On the contrary the author is always attentive to the technical, logistic (Ch. 3. Quarrying, Transport and Preparation of Marble; Ch. 4. Looted and Trophy Marble; Ch. 5. Marble Members by Type and Destination) and, of course, the cultural and political factors in the use of marble (Ch. 8. King, Pope, Emir and Caliph). He also devotes attention to the major religious dynamics--like pilgrimage and piety for relics--which interact with the use and re-use of marble, the exchange and competition of architectural experience throughout Europe and the Mediterranean.
Marble was prized first of all as material, because of its strength, colour and beauty, apart from any ancient associations. In the West the models were provided by early Christian architecture, more than by classical buildings, and by details more than the whole structure. In contrast, in the East, from the birth of the new religion until perhaps the 1100, Muslims probably used more marble than did the Europeans and undoubtedly were aware that they competed with the past. Nevertheless they never carried the overwhelming burden of the classical tradition.
The differences between East and West are outlined in a very clear way: in the Islamic East--which is less familiar to many of the scholars interested in this topic--the golden period for building and city-planning coincides with the most difficult phase for the West.
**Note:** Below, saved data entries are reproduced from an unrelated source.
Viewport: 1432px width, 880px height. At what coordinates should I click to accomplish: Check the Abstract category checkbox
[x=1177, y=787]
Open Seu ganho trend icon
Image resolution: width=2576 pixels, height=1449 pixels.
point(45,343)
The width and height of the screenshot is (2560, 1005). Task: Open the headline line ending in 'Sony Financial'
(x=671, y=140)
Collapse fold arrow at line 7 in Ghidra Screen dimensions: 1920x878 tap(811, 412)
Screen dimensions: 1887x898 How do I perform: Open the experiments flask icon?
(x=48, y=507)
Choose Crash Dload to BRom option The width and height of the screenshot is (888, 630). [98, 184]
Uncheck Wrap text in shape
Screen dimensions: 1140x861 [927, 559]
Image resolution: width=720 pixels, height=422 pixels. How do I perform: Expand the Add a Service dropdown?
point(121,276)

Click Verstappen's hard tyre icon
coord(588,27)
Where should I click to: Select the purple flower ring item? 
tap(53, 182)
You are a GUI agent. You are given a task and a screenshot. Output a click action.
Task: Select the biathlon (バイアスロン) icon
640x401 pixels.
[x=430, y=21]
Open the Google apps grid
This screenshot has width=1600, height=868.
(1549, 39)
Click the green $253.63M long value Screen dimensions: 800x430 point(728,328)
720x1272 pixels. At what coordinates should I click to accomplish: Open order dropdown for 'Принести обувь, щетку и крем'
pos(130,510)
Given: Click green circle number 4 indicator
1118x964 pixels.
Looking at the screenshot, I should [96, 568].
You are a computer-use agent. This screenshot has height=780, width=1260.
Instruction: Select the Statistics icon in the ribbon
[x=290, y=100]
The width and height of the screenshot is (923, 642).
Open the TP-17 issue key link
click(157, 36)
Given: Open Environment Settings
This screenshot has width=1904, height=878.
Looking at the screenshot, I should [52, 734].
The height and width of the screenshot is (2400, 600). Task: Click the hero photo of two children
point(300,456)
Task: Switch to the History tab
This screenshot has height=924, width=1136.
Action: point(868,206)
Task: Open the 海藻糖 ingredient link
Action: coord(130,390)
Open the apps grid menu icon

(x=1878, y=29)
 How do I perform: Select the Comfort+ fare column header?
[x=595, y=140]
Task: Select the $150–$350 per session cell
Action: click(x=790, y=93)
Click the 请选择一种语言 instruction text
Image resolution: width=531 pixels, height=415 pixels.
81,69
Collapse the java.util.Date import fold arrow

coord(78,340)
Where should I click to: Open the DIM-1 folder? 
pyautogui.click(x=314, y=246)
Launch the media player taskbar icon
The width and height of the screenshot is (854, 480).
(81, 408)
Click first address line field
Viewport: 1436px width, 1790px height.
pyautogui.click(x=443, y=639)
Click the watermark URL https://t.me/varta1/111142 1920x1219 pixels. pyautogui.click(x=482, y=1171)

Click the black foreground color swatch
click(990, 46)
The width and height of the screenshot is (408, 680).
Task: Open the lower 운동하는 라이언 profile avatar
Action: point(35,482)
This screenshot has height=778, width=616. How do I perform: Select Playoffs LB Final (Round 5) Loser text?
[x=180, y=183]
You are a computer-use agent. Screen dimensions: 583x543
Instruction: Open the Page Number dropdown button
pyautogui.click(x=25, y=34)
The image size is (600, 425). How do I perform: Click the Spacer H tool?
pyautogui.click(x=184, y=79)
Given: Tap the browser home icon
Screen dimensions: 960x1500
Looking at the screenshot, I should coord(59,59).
Furthermore the building types greatly differ between the two halves of the Mediterranean: Islam needs caravanserais, madrasas, hospitals and minarets which have no counterparts in the Christian West and hypostyle halls are also radically different from Christian basilicas. Large projects are palatial or religious rather than civic: here the mosque, the palace and the public baths are the forum-substitutes, where the architectural emphasis is on interior space so that faades can be less important than courtyards. Finally the West does not know the deliberate destruction or the "obliterating restoration" of the monuments built by rival dynasties or even forebears, which is typical of Muslim rulers. This situation provokes a different attitude: Islam did not frequently build for solidity and durability, and the marble is not for eternity but for re-use.
Well aware of the many differences, the author nevertheless stresses the general tendencies which are more important for a general comprehension of the relationship between--so to say-- Muhammad and Charlemagne. There is a "spirit of competition blowing alongside the winds which encouraged international trade, raiding and war" (530). In this competition Muhammad starts first: the traditional view of Charlemagne's position as an architectural innovator (and marble re-user) is challenged in the context of the many new and extensive Islamic projects: according the author, one thing motivating the Carolingian Renaissance--quite an inflated term--is the desire to compete with the many and vast splendours of Islamic architecture.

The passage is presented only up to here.